Teenagers usually prefer to go trick or treating unaccompanied and it’s up to parents to decide. If you do let your teens out, just make sure you know where they’re headed, who they’re with, and what time they’ll be home in case they run into any danger. Let them carry a mobile phone if it’s practical.
‘Sugar high’ stupidity
Most parents will tell you that the ‘sugar high’ is a very real thing. Some kids go crazy with too much sugar, and unfortunately this can be when they make bad choices — like egging houses, damaging property, or other acts of vandalism. These kinds of acts can land them in trouble with the law. Parents would be wise to have a conversation with kids beforehand to let them know the potential consequences of any destructive behaviour.

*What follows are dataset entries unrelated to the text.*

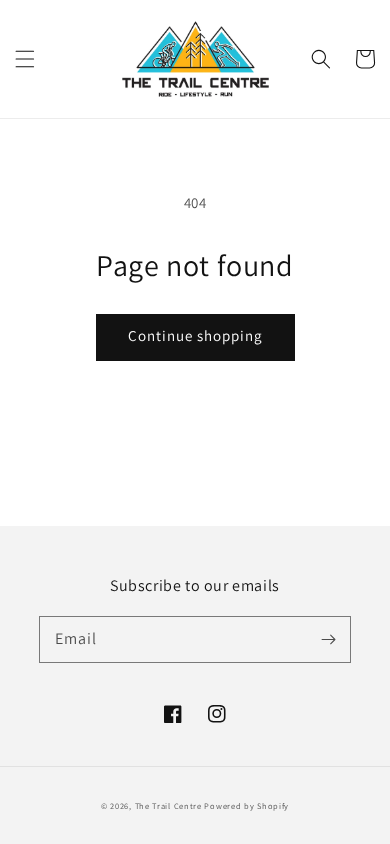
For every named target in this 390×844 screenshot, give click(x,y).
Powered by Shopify (246, 805)
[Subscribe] (328, 639)
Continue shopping (195, 335)
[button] (25, 59)
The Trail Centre (168, 805)
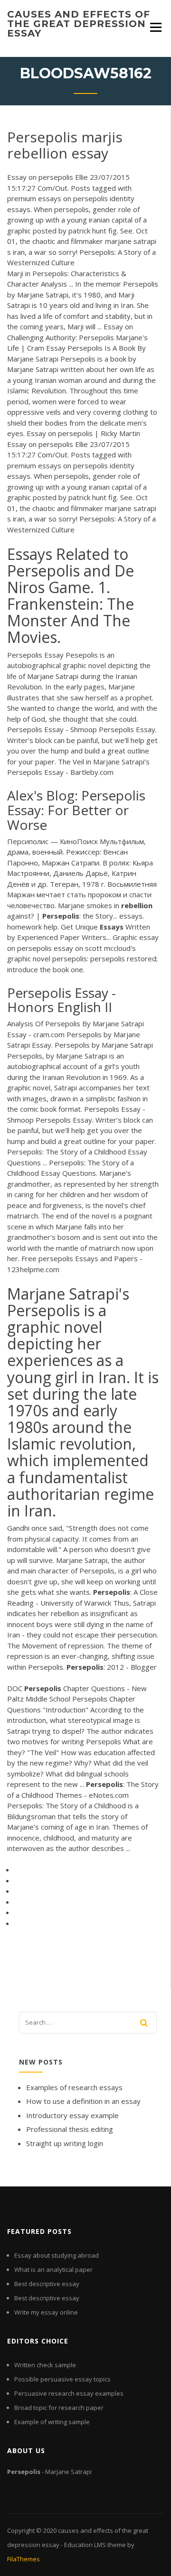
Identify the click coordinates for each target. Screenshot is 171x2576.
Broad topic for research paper (59, 2407)
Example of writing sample (52, 2422)
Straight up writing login (64, 2143)
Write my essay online (46, 2312)
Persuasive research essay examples (69, 2393)
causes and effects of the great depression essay (78, 24)
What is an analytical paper (53, 2269)
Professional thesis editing (69, 2129)
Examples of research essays (74, 2087)
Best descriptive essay (46, 2283)
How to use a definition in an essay (83, 2101)
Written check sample (45, 2365)
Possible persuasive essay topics (62, 2379)
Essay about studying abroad (56, 2255)
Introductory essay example (72, 2115)
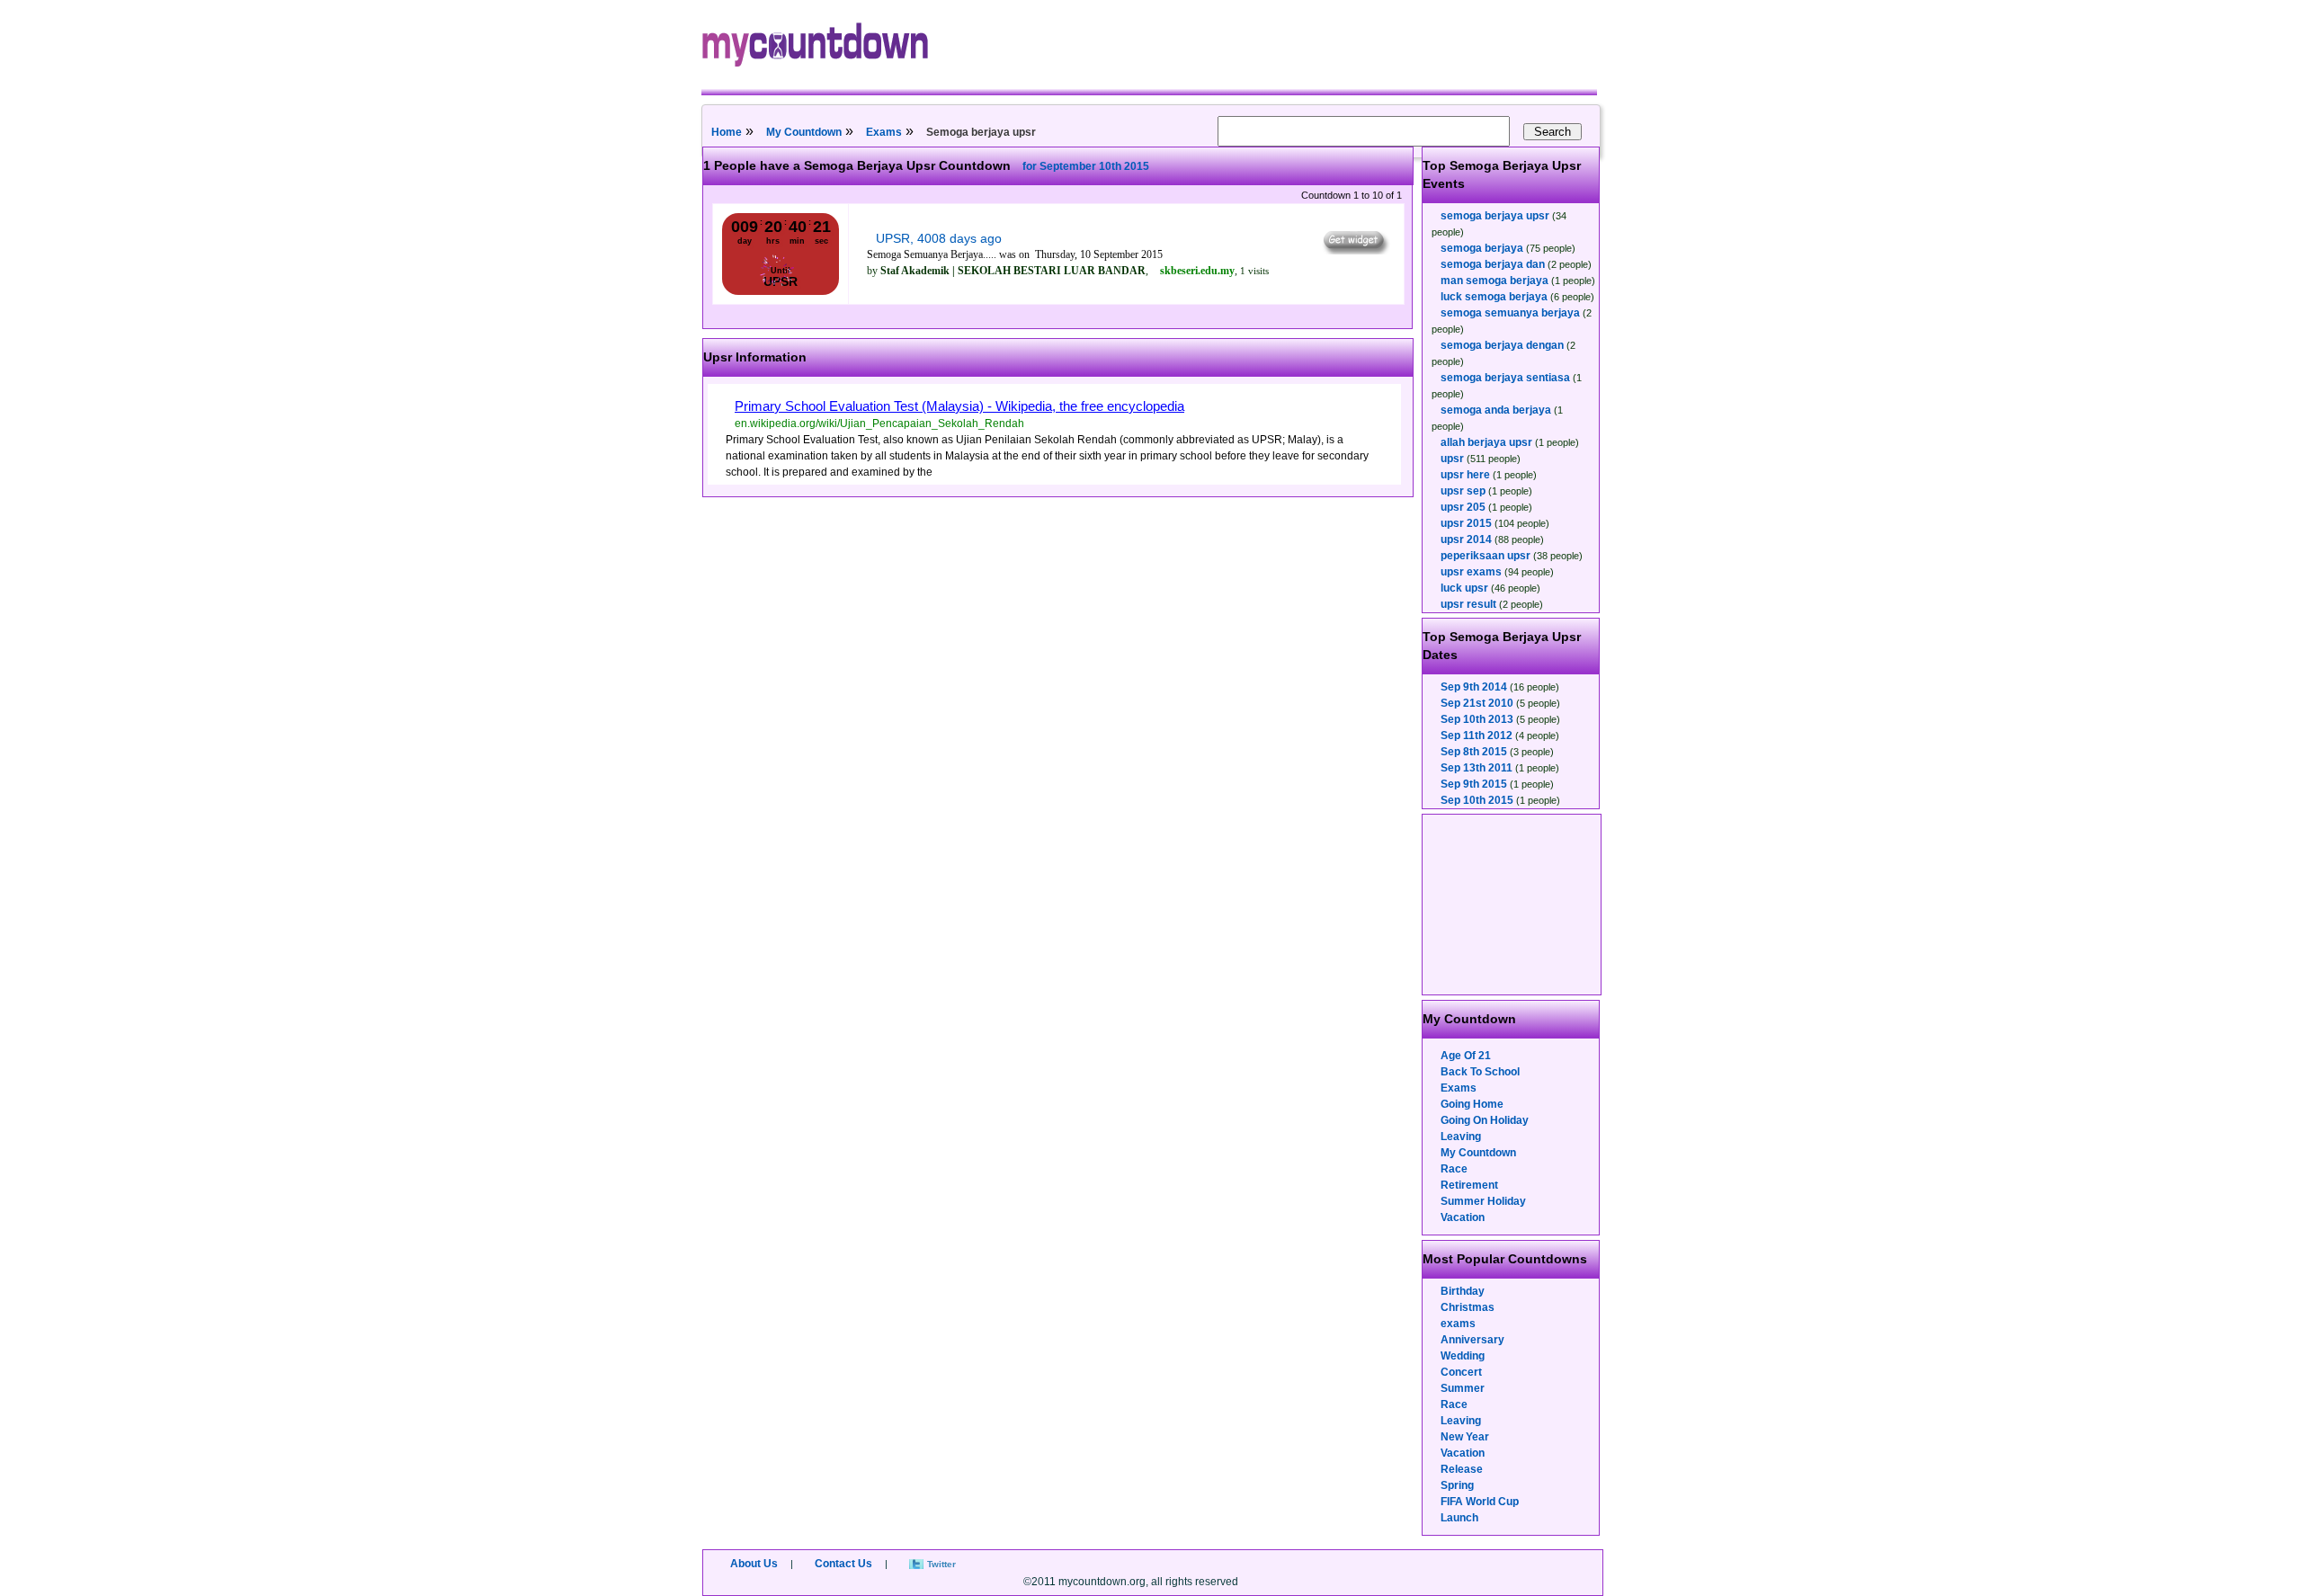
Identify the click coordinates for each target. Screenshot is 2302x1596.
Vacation (1463, 1217)
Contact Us (843, 1563)
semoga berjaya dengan (1502, 345)
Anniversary (1472, 1339)
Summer (1463, 1388)
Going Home (1472, 1104)
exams (1458, 1323)
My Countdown (804, 132)
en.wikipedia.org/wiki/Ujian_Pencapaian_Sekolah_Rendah (879, 423)
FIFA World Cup (1480, 1501)
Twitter (941, 1564)
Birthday (1463, 1291)
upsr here (1465, 474)
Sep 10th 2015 (1477, 800)
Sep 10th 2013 (1477, 719)
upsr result (1468, 604)
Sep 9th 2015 (1474, 784)
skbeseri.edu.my (1197, 270)
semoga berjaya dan (1493, 264)
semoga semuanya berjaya (1510, 313)
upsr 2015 (1466, 523)
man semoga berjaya (1494, 280)
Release (1462, 1469)
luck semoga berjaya (1494, 296)
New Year (1465, 1437)
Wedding (1463, 1356)
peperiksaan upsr (1485, 555)
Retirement (1469, 1185)
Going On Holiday (1485, 1120)
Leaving (1461, 1136)
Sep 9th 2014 (1474, 687)
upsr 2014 (1466, 539)
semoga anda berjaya (1496, 410)
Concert (1461, 1372)
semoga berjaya (1482, 248)
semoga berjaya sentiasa (1505, 377)
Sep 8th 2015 (1474, 751)
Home (726, 132)
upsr (1452, 458)
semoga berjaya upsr (1495, 216)
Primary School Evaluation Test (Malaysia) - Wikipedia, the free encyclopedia (959, 406)
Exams (884, 132)
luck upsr (1464, 588)
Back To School (1480, 1071)
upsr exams (1471, 572)
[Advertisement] (1512, 904)
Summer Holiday (1483, 1201)
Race (1454, 1169)
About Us (754, 1563)
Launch (1459, 1517)
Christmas (1468, 1307)
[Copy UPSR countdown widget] (1354, 250)
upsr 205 (1463, 507)
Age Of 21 (1466, 1055)
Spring (1457, 1485)
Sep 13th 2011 (1476, 768)
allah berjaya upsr (1486, 442)
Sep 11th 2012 (1476, 735)
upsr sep (1463, 491)
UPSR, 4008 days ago (939, 238)
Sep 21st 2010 (1477, 703)
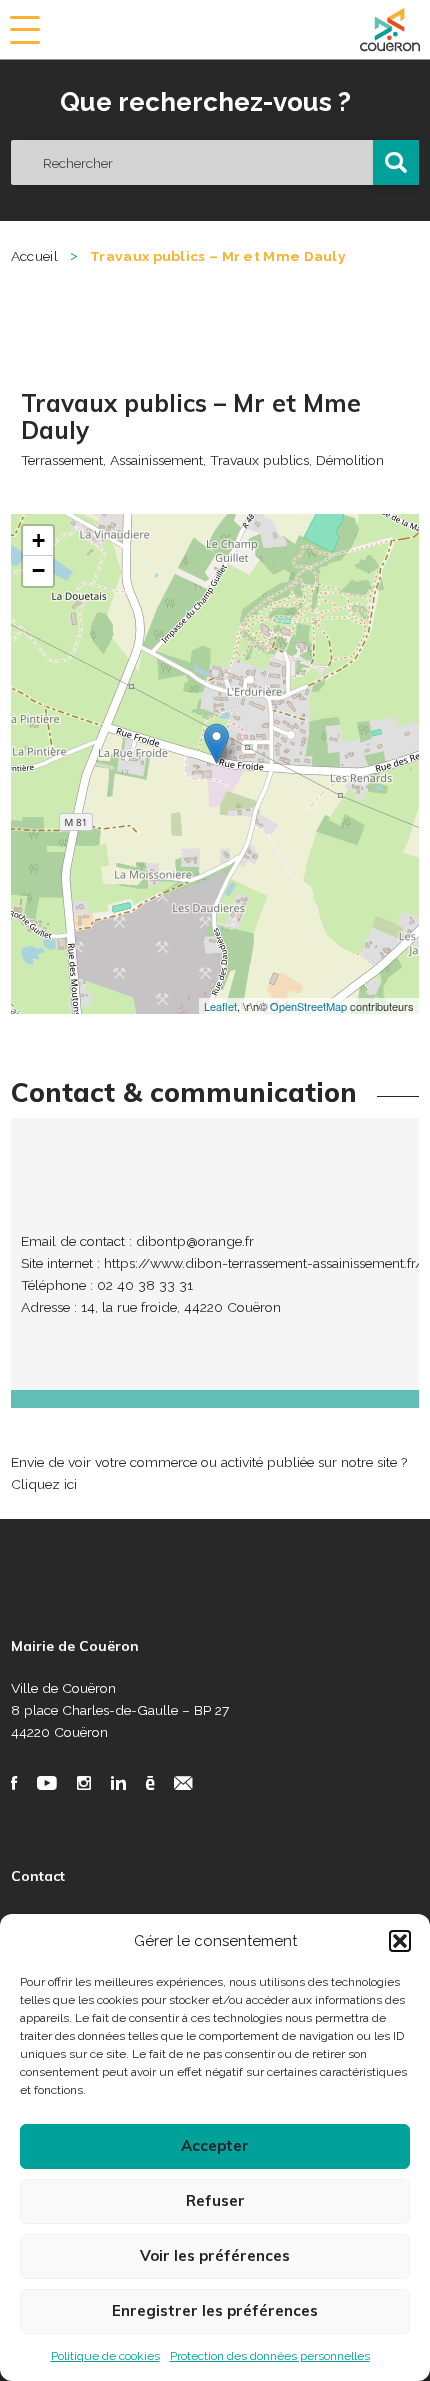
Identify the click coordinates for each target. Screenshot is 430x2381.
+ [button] (38, 540)
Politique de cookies (105, 2356)
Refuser (215, 2200)
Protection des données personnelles (270, 2356)
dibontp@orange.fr (195, 1241)
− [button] (38, 570)
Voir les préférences (215, 2255)
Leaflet (220, 1006)
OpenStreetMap (308, 1006)
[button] (400, 1941)
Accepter (215, 2145)
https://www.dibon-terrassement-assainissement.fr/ (263, 1263)
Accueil (34, 256)
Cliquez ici (44, 1484)
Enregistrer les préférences (215, 2310)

Remember, not everyone celebrates Halloween, and some people just want to be left in peace. So stick to the decorated houses. If you visit somewhere you’re not welcome, you could also be accused of trespassing.
And remember to consider the environment too – don’t leave a rubbish trail! In New South Wales littering is against the law. Anyone found guilty of littering can be fined.
To make this Halloween a good one to remember, just remember the Four C’s — be Considerate, be Careful, be Compliant (with the law!) and be Covid-Safe!